Fifty years later, as Edie chases the answers to her mother’s riddle, she, too, is drawn to Milderhurst Castle and the eccentric Sisters Blythe. Old ladies now, the three still live together, the twins nursing Juniper, whose abandonment by her fiancé in 1941 plunged her into madness.
Inside the decaying castle, Edie begins to unravel her mother’s past. But there are other secrets hidden in the stones of Milderhurst Castle, and Edie is about to learn more than she expected. The truth of what happened in the distant hours has been waiting a long time for someone to find it.
For it is said, you know, that a letter will always seek a reader; that sooner or later, like it or not, words have a way of finding the light, of making their secrets known.
I bought the The Distant Hours at a garage sale for $2 I think. Such a bargain!
The book is about Edith Burchill, a young lady who works in publishing and has never really connected with her mother. One day a letter turns up for her mother, and from that moment the secrets and puzzles of the past start to unravel.
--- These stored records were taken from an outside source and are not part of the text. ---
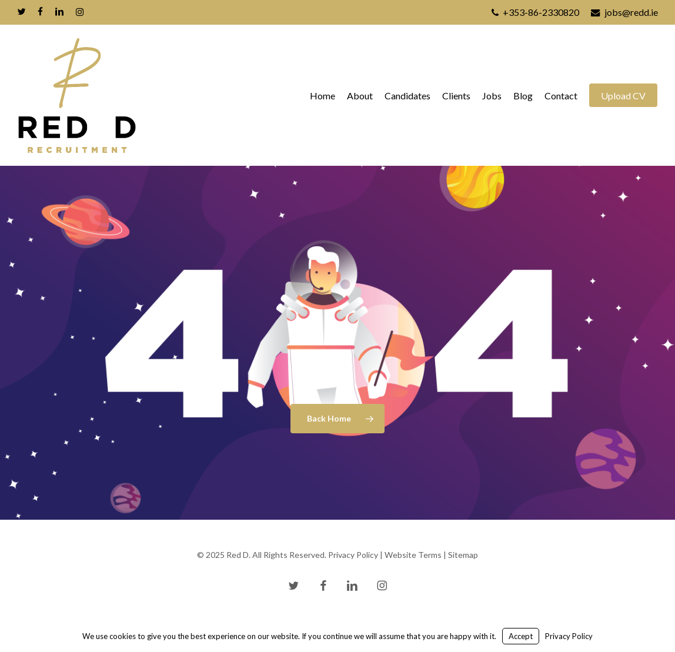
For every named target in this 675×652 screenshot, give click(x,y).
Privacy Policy (353, 555)
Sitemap (463, 555)
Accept (521, 636)
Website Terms (413, 555)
The story was cleverly written alternating between the present and the past and from a few different perspectives. It also changed from being first person for Edith and third person for everyone else. At first I found this a little challenging to read however it made a lot of sense to do it that way and I soon became used to the switching styles.
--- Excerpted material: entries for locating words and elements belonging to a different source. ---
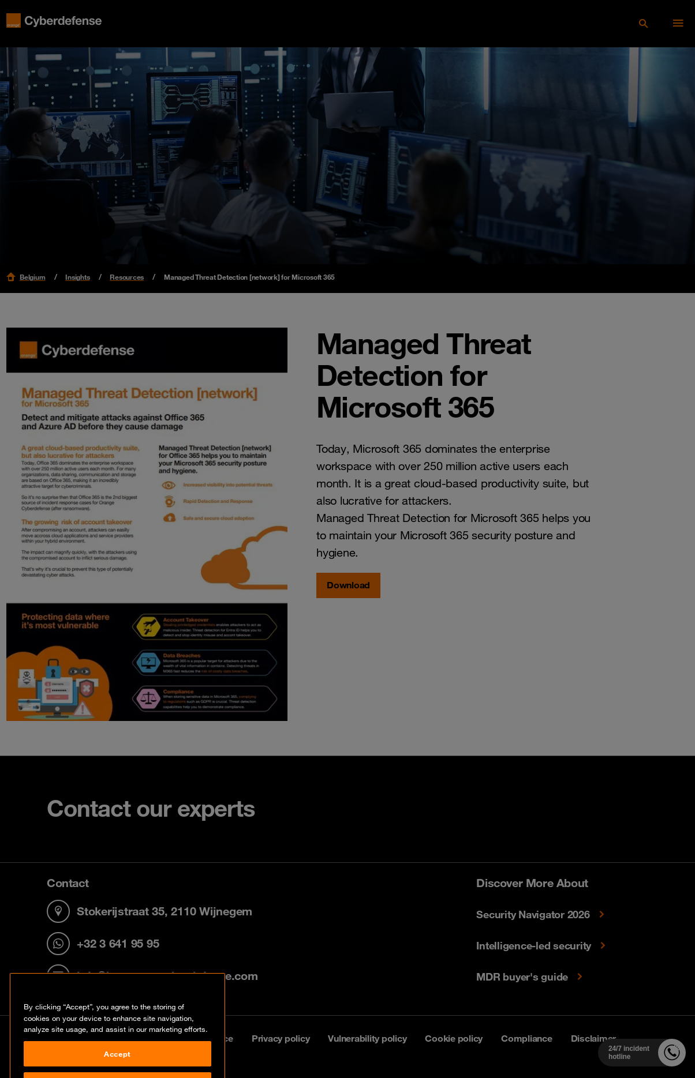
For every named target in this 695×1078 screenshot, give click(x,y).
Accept (117, 1063)
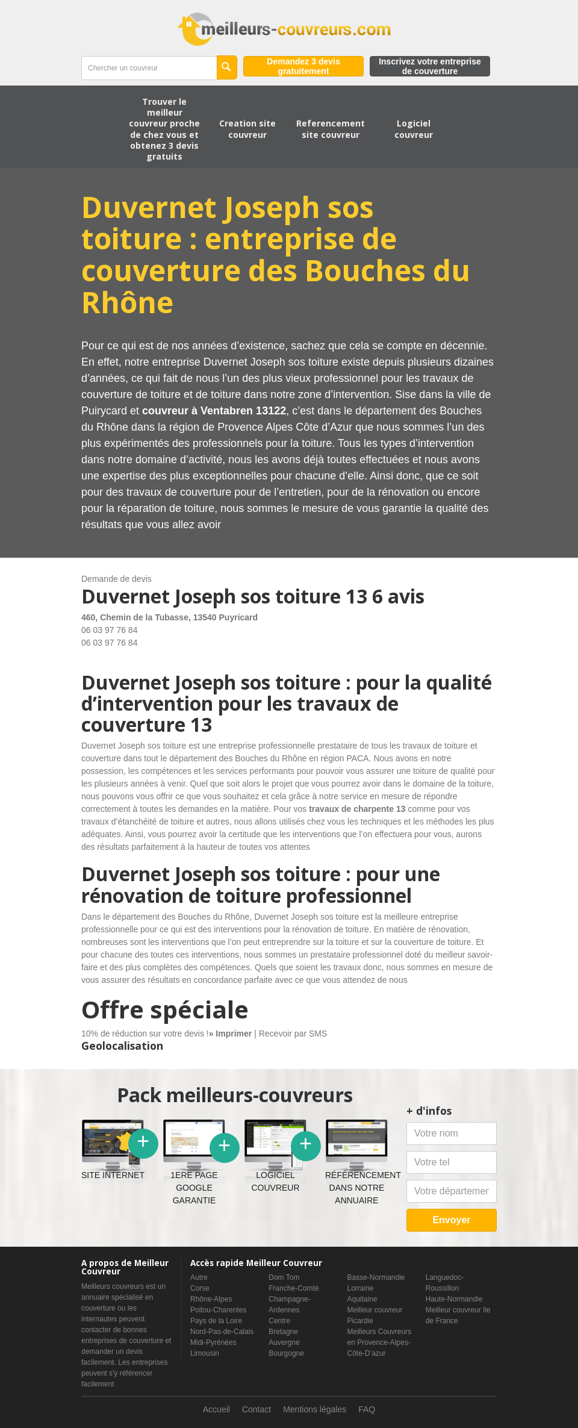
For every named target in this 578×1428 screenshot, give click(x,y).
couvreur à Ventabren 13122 (214, 411)
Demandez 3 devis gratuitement (303, 66)
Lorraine (360, 1288)
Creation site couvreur (247, 128)
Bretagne (283, 1331)
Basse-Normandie (376, 1277)
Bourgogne (286, 1353)
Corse (200, 1288)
Edith or Edie as she’s mainly known, was a likeable character that I was able to connect with fairly well. Her mother frustrated me at the beginning however as the book went on and what she’d carried for so many years was revealed, I was able to understand where she had been coming from. I also appreciated how her character grew and was able to move on. I liked Edie’s Dad and Herbert, her boss. The Blythe sisters left me with many different emotions, all which kept changing as the book went on.
The story was very interesting and there was a lot of mystery throughout and different threads intertwined together. It was definitely hard to put down.
The book is quite sad and even though it didn’t make me cry as such, it certainly leaves a bit of a depressing mark on you.
There was a lot of vivid description throughout and it is written in a very abstract way. At first I found it a bit bewildering however I soon adjusted. If you like straightforward writing then you might struggle with enjoying this. I think it melds well with the rest of the story.
I enjoyed reading this book, I enjoyed the mystery and secrets. I did find it sad and without spoiling the ending, I was a bit like, “Why?! Why?!”
I would definitely recommend this book for those who like family saga, drama, and mystery. Although this was superbly written, The Forgotten Garden is still my favourite Kate Morton book.